Le SLS, je cite , "s’appuyant sur le Code de la Santé Publique et le Code de Déontologie Médicale reproche à (chacun de ces médecins) les manquements suivants :
-Abus de crédulité publique et pratique de charlatanisme ;
-Défaut aggravé de mesure et de prudence et non respect de l’obligation de délivrer une information médicale loyale et honnête dans son expression publique ;
-Défaut de mise à jour de ses connaissances avant expression publique ;
-Non déclaration de ses liens d’intérêt dans le cadre de son expression publique ;
-Discrimination et manque de confraternité portant atteinte à l’honneur et à la probité de la profession".
Cette action - pourtant notable dans le milieu médical - engagée par le SLS n'est une fois de plus relatée dans aucun média mainstream.

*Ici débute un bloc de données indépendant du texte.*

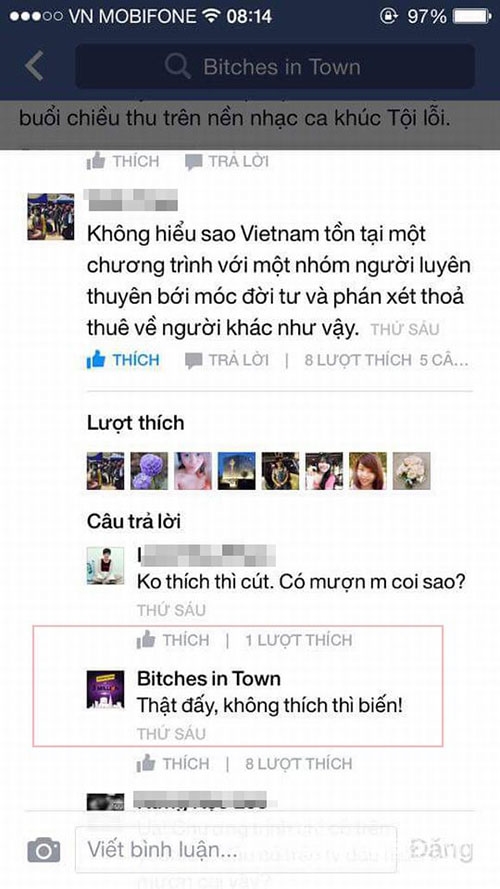Like the Vietnam program comment (blue thumb)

Début octobre Mediapart a parlé de l'étude menée par deux sociologues sur l'"expérience d'obéissance de masse" de 2020, article remarqué et abondamment commenté par les lecteurs. Mediapart dénoncera-t-il un jour plus globalement et de manière plus complète la mise à mal sans précédent qu'a subie notre démocratie durant la crise sanitaire, et le grave dévoiement de l'éthique médicale que nous avons connu ? Le 14 novembre dernier, Olivier Véran, ministre du Renouveau démocratique (...) et porte-parole du gouvernement, a été reçu par des journalistes de Mediapart qui l'ont questionné sur de nombreux sujets d'actualité. Mentionnons en passant un malencontreux lapsus de sa part sur les bombardements à Gaza (à 8:57, quasiment réitéré à 9:15). À 1:10:48, O. Véran énonce : "pendant la période où j'étais ministre de la santé je n'ai pas mis les pieds sur CNews ... parce que j'avais dit c'est ou Perronne ou moi, une façon de dire les paroles ne se valent pas, en période de crise sanitaire c'est trop grave". Or en octobre 2022, la chambre disciplinaire d’Ile-de-France de l’ordre des médecins a récusé toutes les accusations portées par le conseil national de l'ordre des médecins contre C. Perronne. Mais un an plus tard, l'ex-ministre de la santé reste droit dans ses bottes. Sauf que ce n'est pas la question de la valeur respective des paroles qui se posait, mais tout simplement celle du débat, qui a toujours été refusé. Pourquoi ?
L'avenir nous dira ce que va décider cette même chambre disciplinaire au sujet des trois premières plaintes déposées par le SLS.
Une position critique de la part de Mediapart vis à vis des actions du gouvernement face à la crise sanitaire n'a pas pu être tenue, que ce soit à l'époque où M. Véran était ministre de la santé ou ensuite. Je continue envers et contre tout à espérer que cela puisse encore arriver, car ce qui s'est passé n'est pas du passé, et dépasse largement la question du soin elle-même. Concernant cette dernière - ma motivation de départ dans l'écriture de ces billets - je recommande vivement la lecture de l'ouvrage d'Alice Desbiolles "Réparer la santé".